↓↓↓
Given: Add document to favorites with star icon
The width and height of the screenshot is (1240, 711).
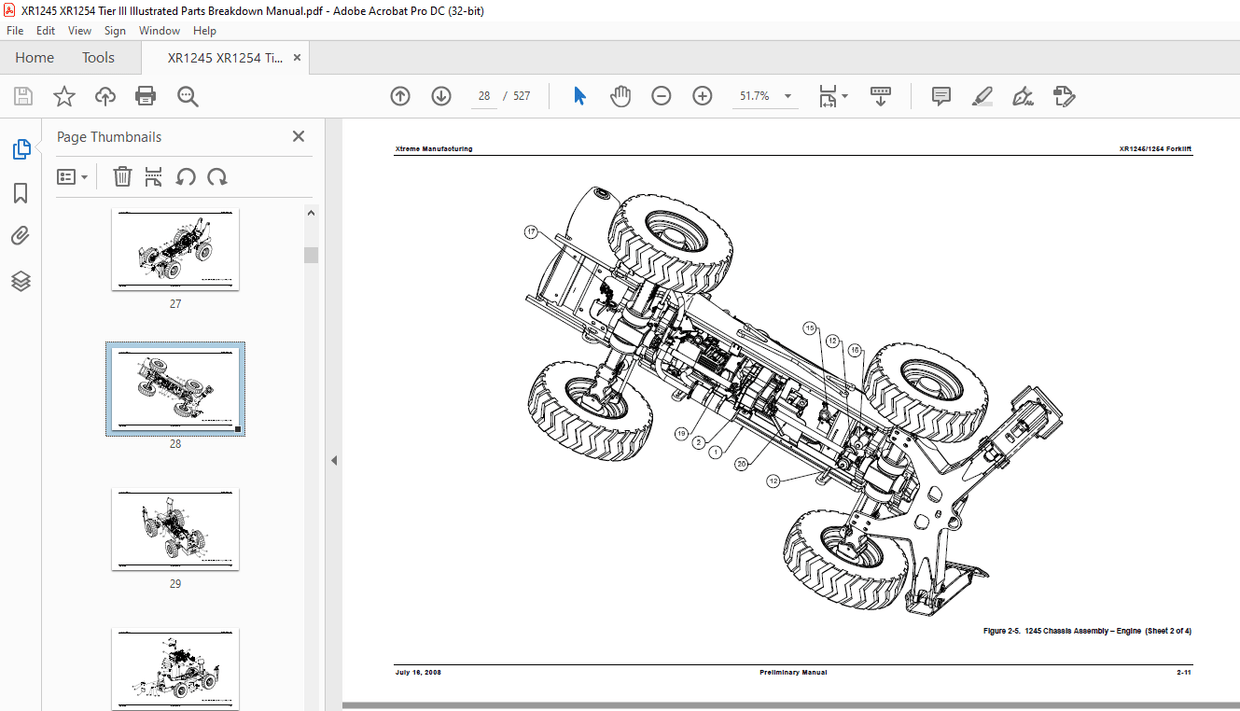Looking at the screenshot, I should (63, 95).
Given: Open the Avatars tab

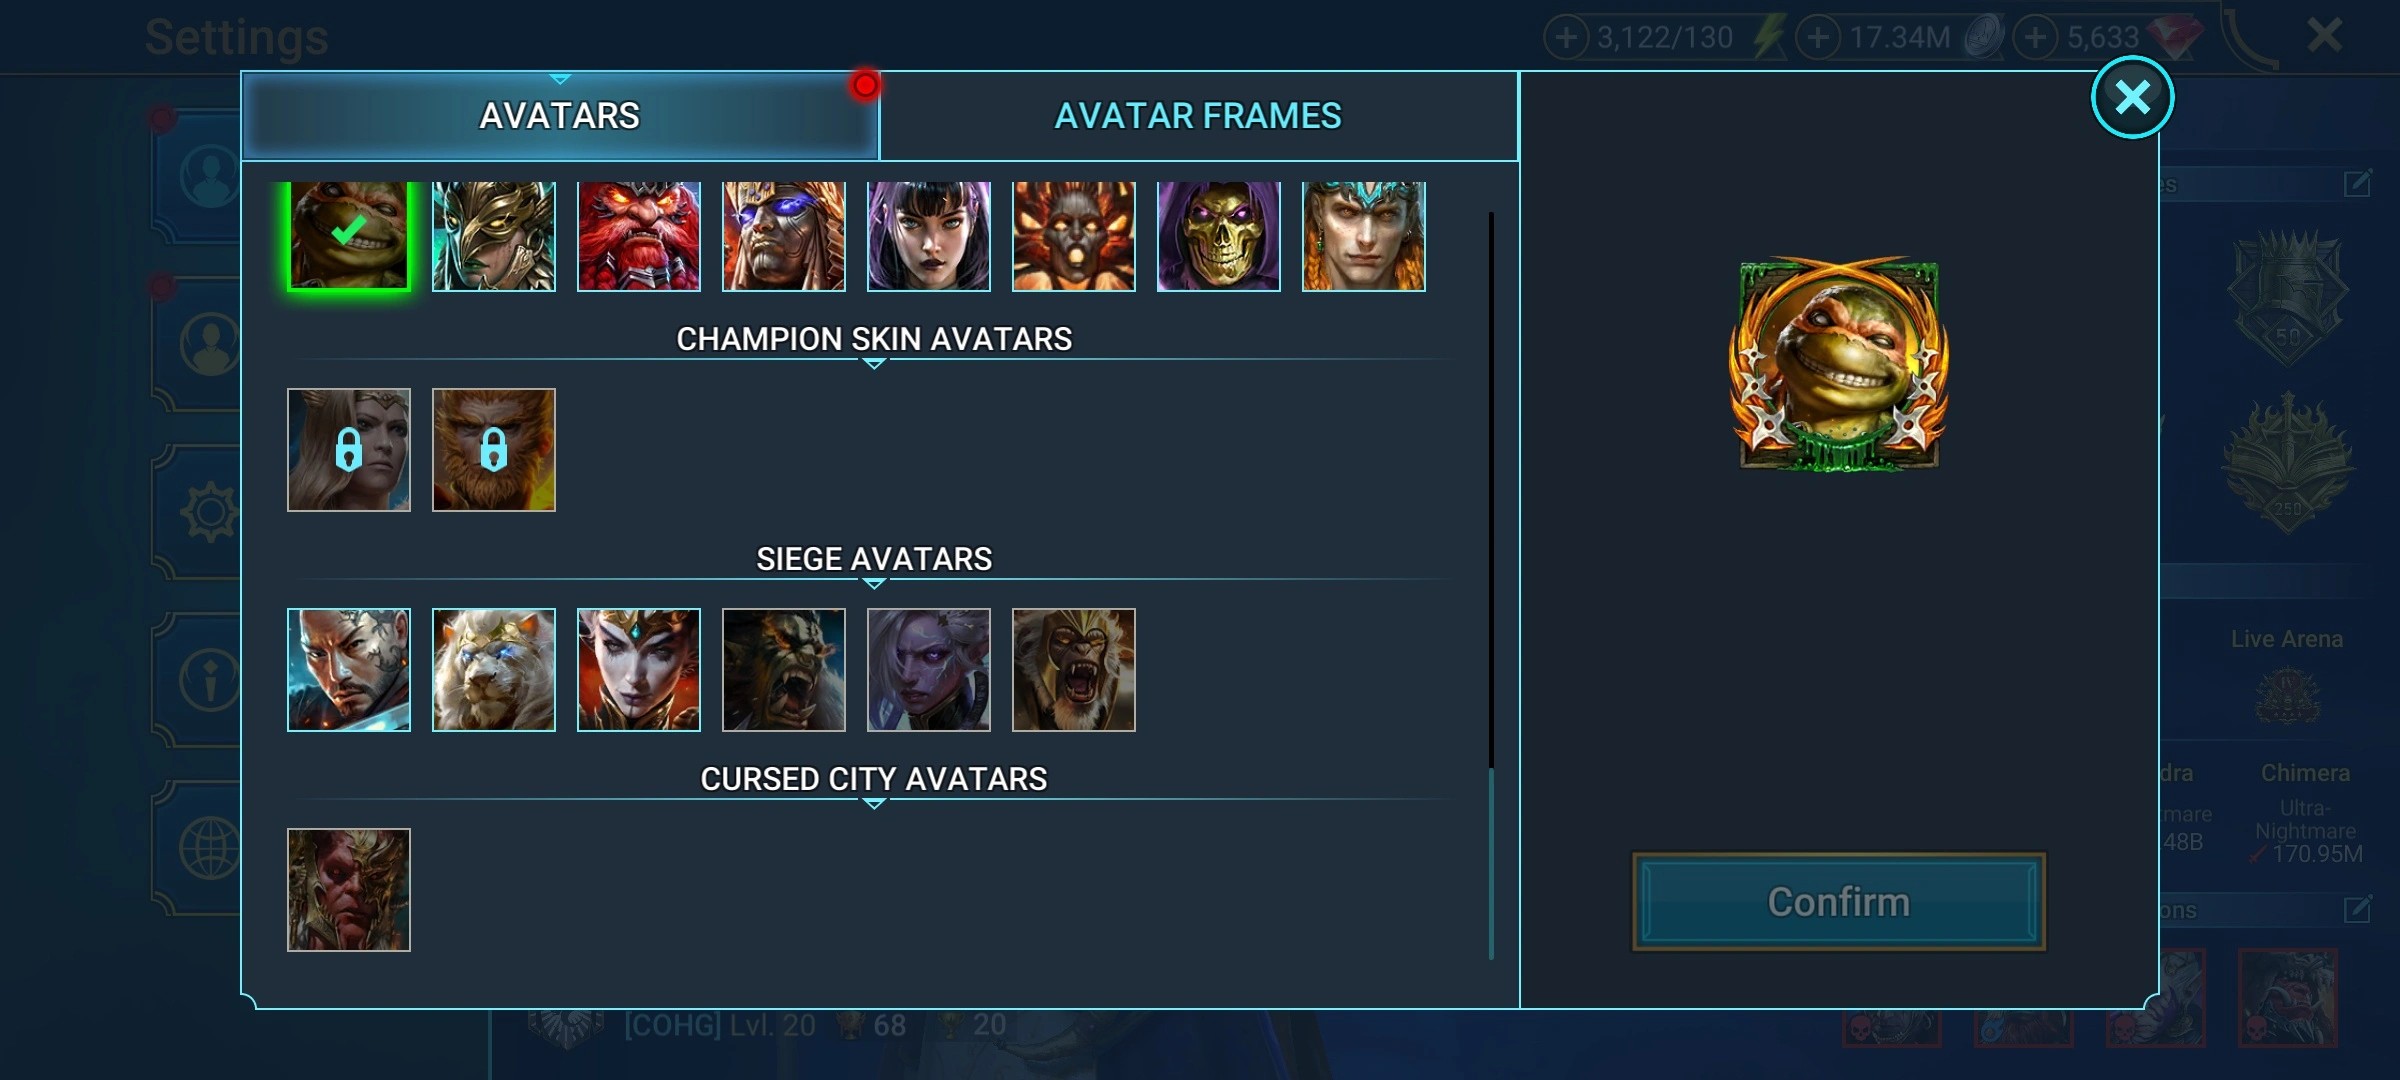Looking at the screenshot, I should pyautogui.click(x=560, y=116).
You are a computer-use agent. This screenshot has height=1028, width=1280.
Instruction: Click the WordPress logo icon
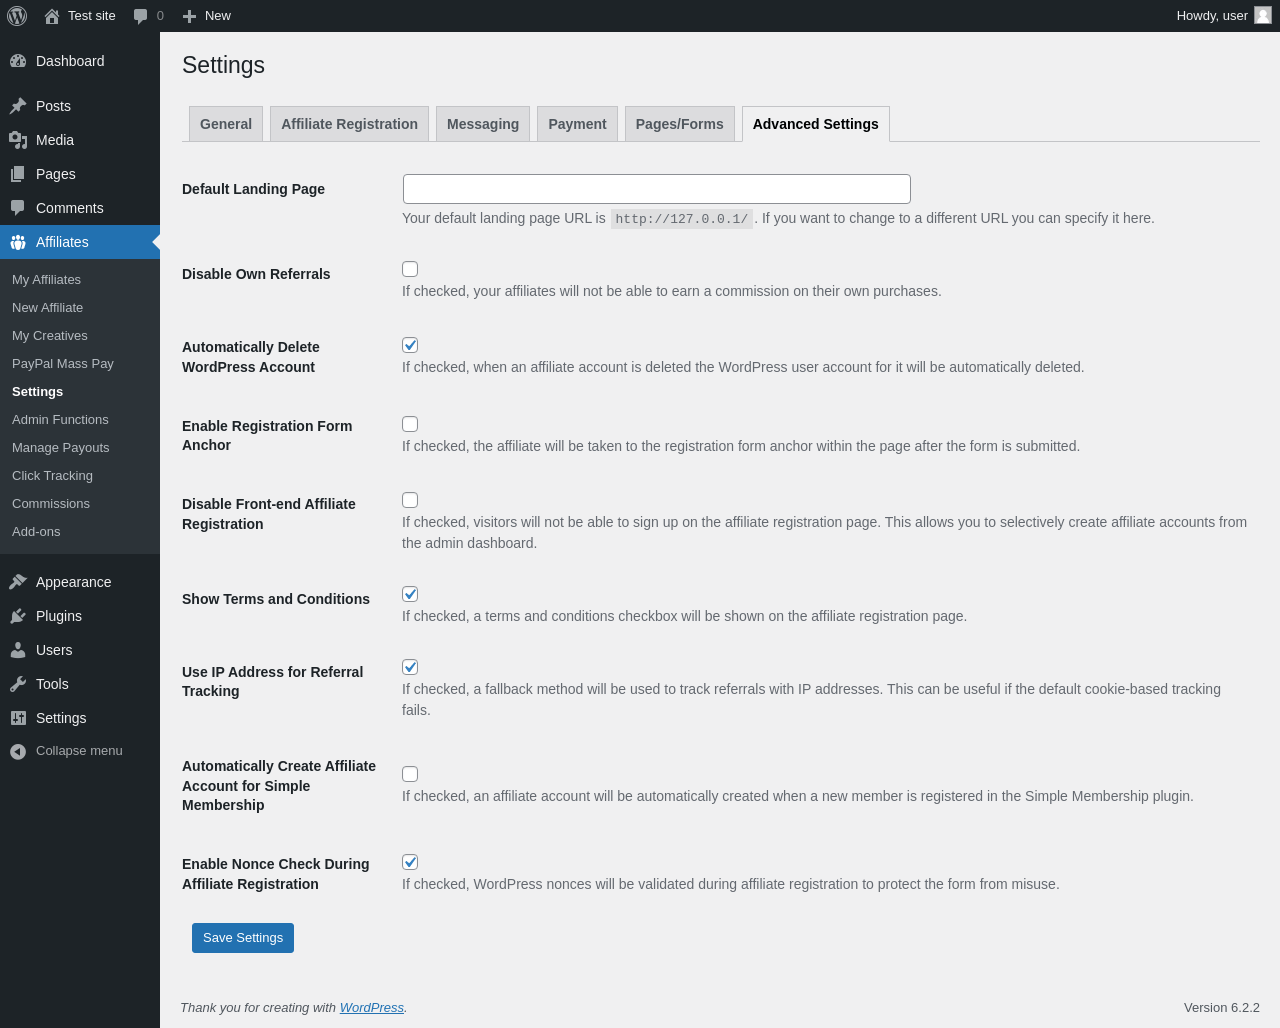pos(17,16)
↑↑↑
= Task goal =
Would you output all of the entries above exactly, keeping the pictures out?

= Expected answer =
Given: Add document to favorites with star icon
The width and height of the screenshot is (1240, 711).
Looking at the screenshot, I should (63, 95).
Given: Open the Avatars tab

Looking at the screenshot, I should pyautogui.click(x=560, y=116).
You are a computer-use agent. This screenshot has height=1028, width=1280.
Instruction: Click the WordPress logo icon
pos(17,16)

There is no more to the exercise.